The testbed setup is reported in Figure 9. It is mainly composed of three visual sensor nodes, a border router (BR) device able to gather data from the roadside network, a proxy able to translate CoAP messages in the HTTP format, and system able to receive HTTP messages from the proxy while supporting the Gateway Service Capability Layer (GSCL) component defined in the ETSI M2M architecture. In the picture the arrows labeled with the Observe method describe the monitoring relationships involving the three visual sensor nodes. In detail Node A is configured to monitor only local events, while Node B monitors event locally and receives event notifications generated by Node C. In Node B an event composition is performed, the basic events are aggregated by the RPE and sent to the GSCL through the proxy as new aggregated resource. The proxy and the GSCL are hosted on the same laptop. The measured transmission latency in event notification is reported in Table 6, it includes the time required to: (i) compose the event, (ii) compress and send the event as M2M message, (iii) convert the in-network message in the HTTP format before sending it to the GSCL component. In the table the overall event notification delay is reported as a function of the message dimension, considering the number of data packets in which it must be divided. As it is easy to expect, the delay increases as a function of the message dimension, and it is mainly due by transmission and encoding latencies, while with the implemented event composition logic (weighted averaging function) the RPE delay is negligible. Increasing the size of the message bigger delays can be experienced. However, the resulting delay is fully compatible with the dynamics of the considered ITS applications.
The middleware feasibility assessment of the proposed middleware solution has been analyzed for the networking component device, the SEED-EYE board [47]. Such a device is characterized by 512 Kbyte of Flash memory and 128 Kbyte of RAM memory. The whole middleware requires 44.80 % of the ROM memory and only 26.50 % of the RAM, leaving a significant space available for the user-defined event composition functions.

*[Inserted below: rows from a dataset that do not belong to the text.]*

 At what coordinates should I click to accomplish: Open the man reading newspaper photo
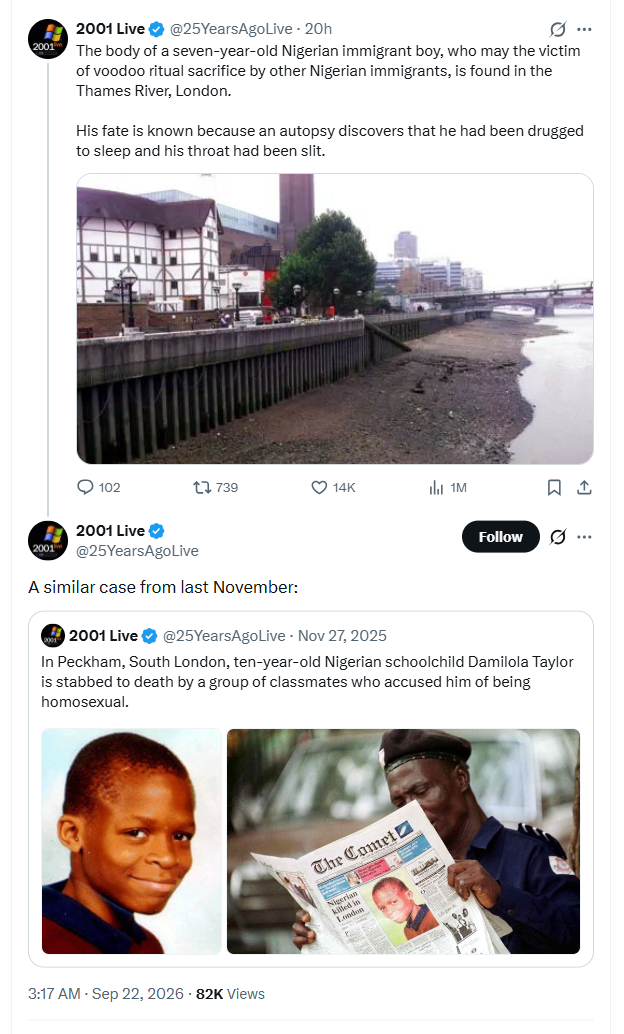[403, 841]
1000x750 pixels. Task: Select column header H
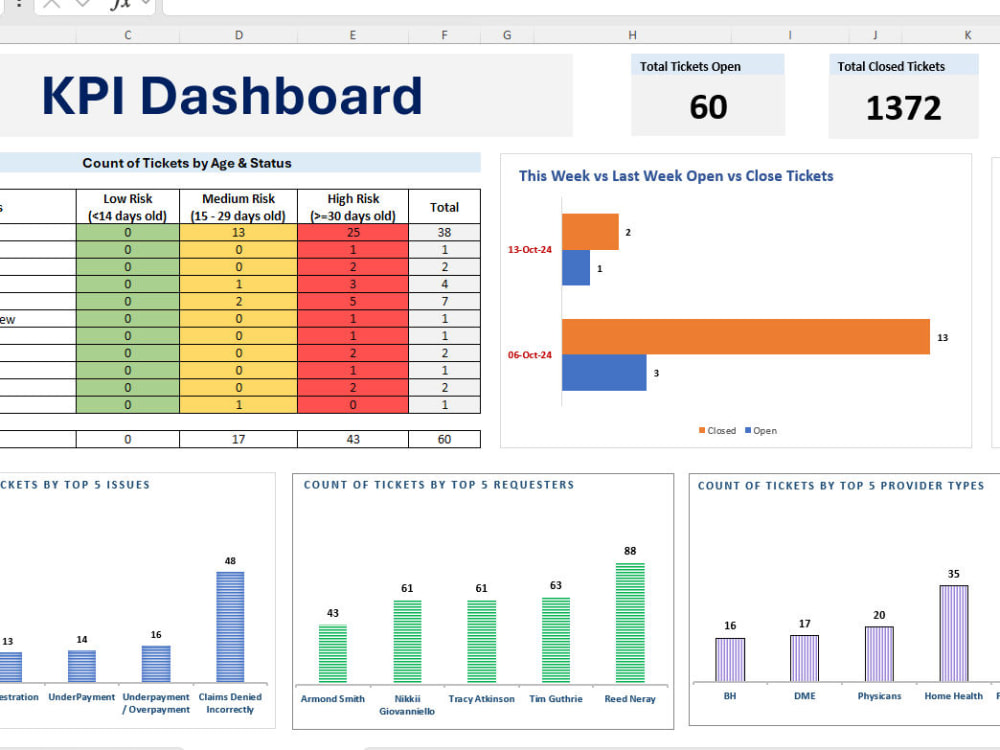[x=632, y=34]
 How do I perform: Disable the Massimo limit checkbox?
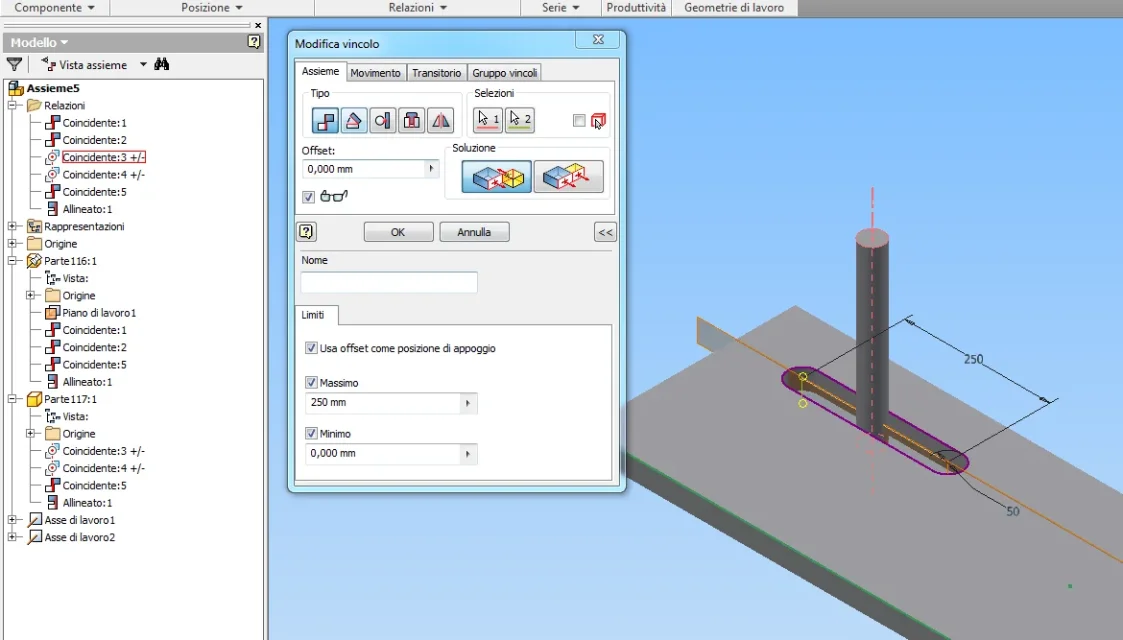tap(311, 383)
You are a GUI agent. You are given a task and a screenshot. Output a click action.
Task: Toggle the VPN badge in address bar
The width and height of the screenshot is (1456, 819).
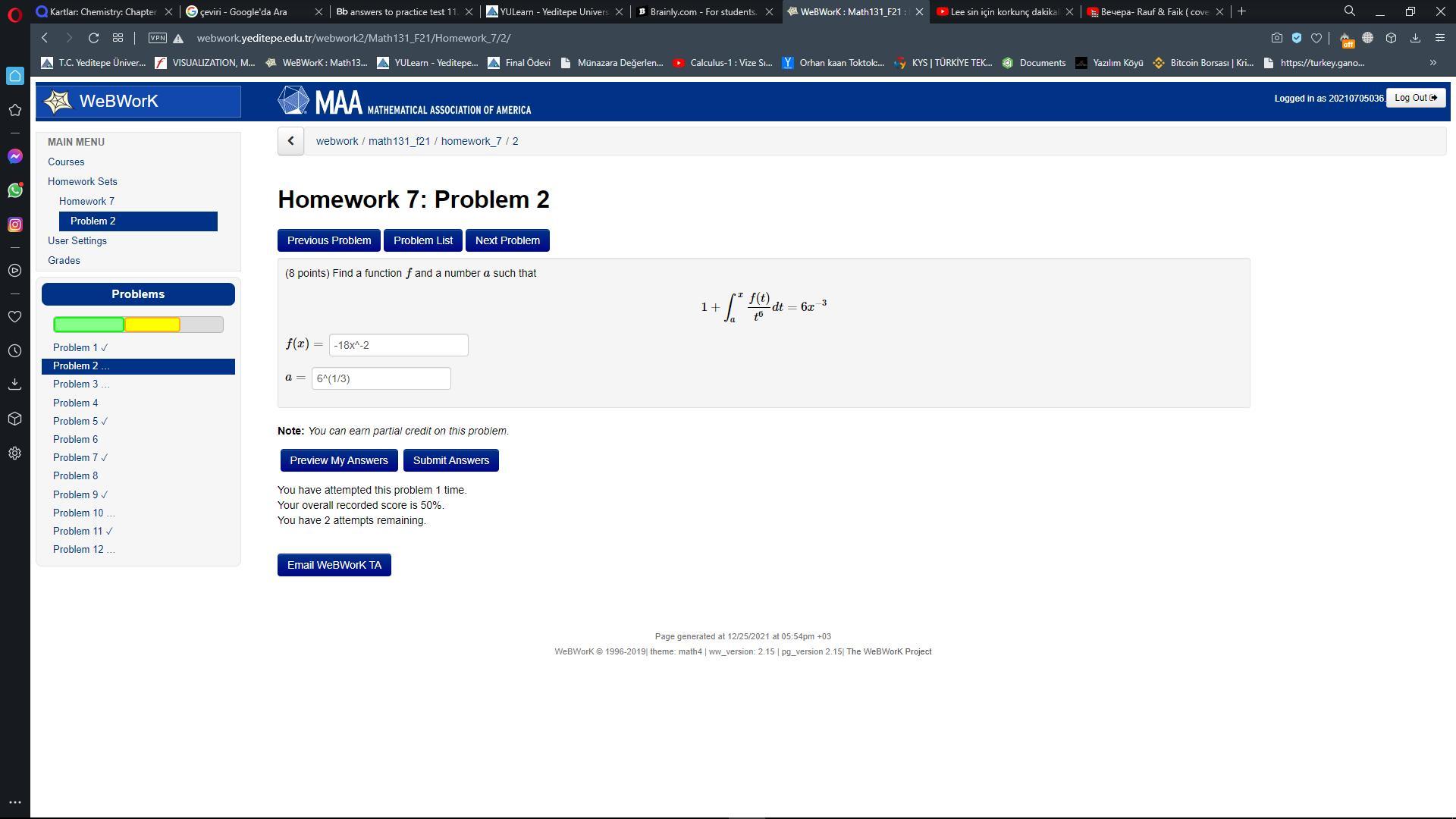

4.3. Experimentation in the Field

The final deployment of the visual sensor network has been arranged in a specific area of the city of Pisa featuring an important commuter parking lot and a main road for accessing both the parking facility and the city center. In order to have an autonomous system, all the mounted sensor nodes were equipped with photovoltaic panels and batteries for long term duration.
In Figure 10 two of the sensor nodes of the installed network are shown. It is important to notice that in the installation only normal poles were used for fixing the sensors that, being completely wireless, did not require any further work for cabling. The full installation required less than two days of work of a team constituted by 2 technicians and 2 computer scientists taking care of sensor fixing and configuration.
A long term monitoring has been performed on both traffic flow and parking lot monitoring, the results span over a period of two months. Each of the test sets used different metrics and evaluation methods, in particular, the parking lot tests analysed the occupancy ratio daily rates and trends, while the flow monitoring tests analysed the traffic flow rate on daily and global basis as well as the average speeds and the cumulative vehicle count curves (i.e., N-curves).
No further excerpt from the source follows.